If we’re requesting a revision by number, we check if we’ve yet reached that number. If so, we produce the number; else we produce null.

If we’re requesting a revision by date, we check first if the date is in the future, returning null if so. Else we start from the most recent revision and scan backwards until we find the first revision committed before that date, and we produce that. If we requested a date before any revisions were committed, we produce 0.

You can tag a particular version of a desk using |label:

|label %home release

Right now, this is typically used by developers for sharing Urbit system updates, but as you can imagine the possibilities are much broader and Git-like.

Desks

You should think of desks as being like Git branches. A desk is a parallel universe of your filesystem.

For historical reasons, tools like +trouble refer to a %base desk. In contemporary Urbit systems, the %base desk is really your sponsor’s %kids desk. This serves as the reference version of your current filesystem.

Your %home desk includes all of the changes you have made locally.

Your %kids desk is a branch intended to service subsidiary points: for a star, its planets; for a planet, its moons.

A new desk you create is like a Git branch: it starts with the desk you are currently on, typically %home. Besides fakezods, another way to handle software development on a live ship is to create a %sandbox desk.

|merge %sandbox our %home
|mount /=sandbox=

I would consider this to be slightly less safe than a fakezod but significantly more useful once you start developing network-facing applications.

Synchronization Across Ships

The most common reason for coordinating your ship with another is currently to receive over-the-air updates (OTAs). Each planet receives from its parent star’s %kids desk. Moons would receive from the planet’s %kids desk. |ota and |sync are most commonly used and have their own semantics.

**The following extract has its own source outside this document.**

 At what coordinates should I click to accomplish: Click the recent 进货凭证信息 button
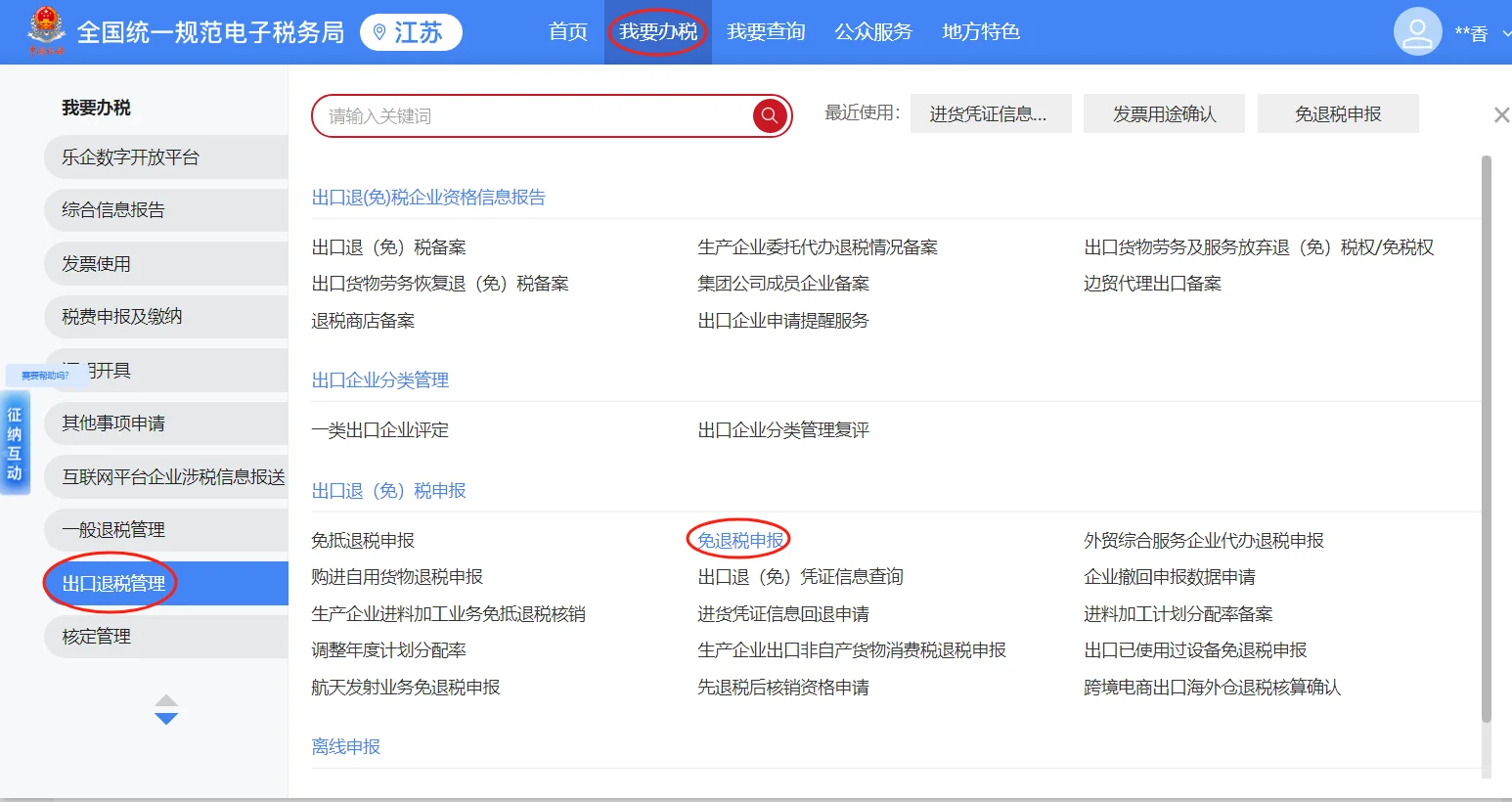coord(990,113)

You may also want to have joint access to an operational feature, like sharing ownership of a group or notebook (blog/Publish) or chat.

scry

Clay and Gall use a process called scrying to obtain read-only information. The .^ dotket rune reads a value from the appropriate namespace. For instance, the following code tells Arvo to load a list of files in the gen/ directory as a list.

.^(arch %cy %/gen)

The general model for sharing files with other users is, at this time, architected around shared notebooks and chat channels. This means that we’re not prepared to talk about scry mechanics between ships until we’ve covered a reasonable amount of Gall.

Marks

Basic conversions are defined for many text-based types such as txt and json. Mark conversions are handled with .^ dotket and the %cc tag—so they’re related to scrying.

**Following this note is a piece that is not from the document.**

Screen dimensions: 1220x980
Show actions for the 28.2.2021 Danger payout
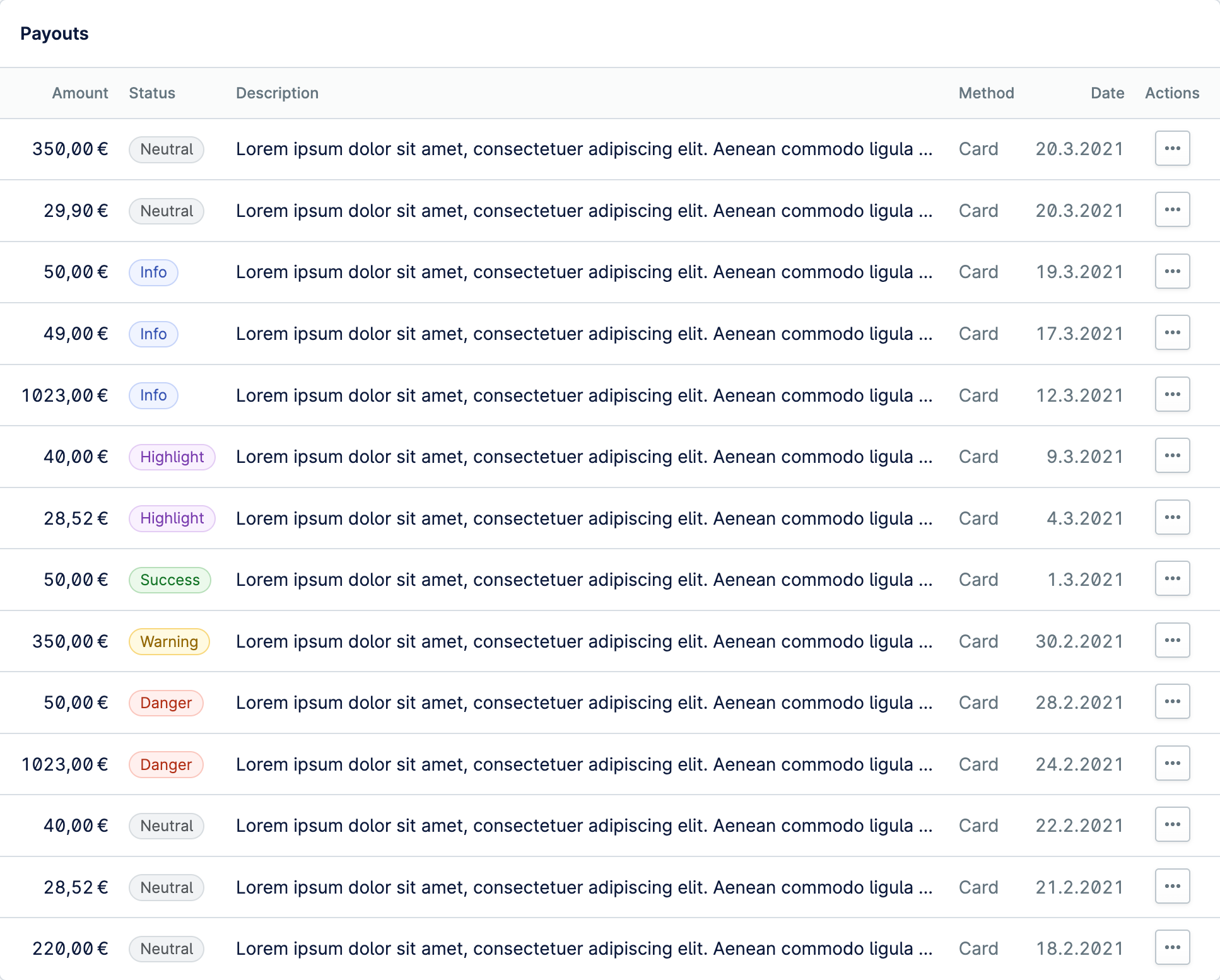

Actual conversions are handled by the ++ford arm of Clay (formerly the Ford vane). We’ll discuss the Ford builds and conversions more in Ford 1.

HOWEVER, there is a tendency in Urbit to represent data not in the plain-text form but in an abstracted form. That is, consider XML. There’s a sense in which <a b="c">d</a> is just text, but the structure is inherent to it. Any parser has to be able to pull the tag a with attribute b and content d into an internal representation. Urbit operations frequently just live there, and since you only request data from Clay (rather than manipulating it in situ), this becomes an important distinction. There’s no guarantee that Clay stores JSON as a “text blob”, only that it stores it in a JSON-compatible representation that trivially converts to other formats.

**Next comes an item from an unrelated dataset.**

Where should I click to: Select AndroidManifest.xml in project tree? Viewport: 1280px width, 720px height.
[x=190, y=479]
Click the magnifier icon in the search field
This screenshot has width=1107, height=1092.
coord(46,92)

(There’s also an interesting question inherent here about how to handle lossy conversions, such as JPEG or MP3 data. These haven’t been implemented as of this writing inside of Urbit.)

Parting Remarks

Now, it’s time to reframe everything in your basic working model of Clay-as-filesystem as a concession to Unix. It’s much better to not think of files at all: you don’t have files in Clay, you have nouns, which are binary trees of unsigned integers in hierarchy.

Clay serves as a single-level file store with no distinction between storage and memory. All memory exported to Clay may be regarded as persistent. This is critical to understanding Gall and the userspace apps when we come to that vane.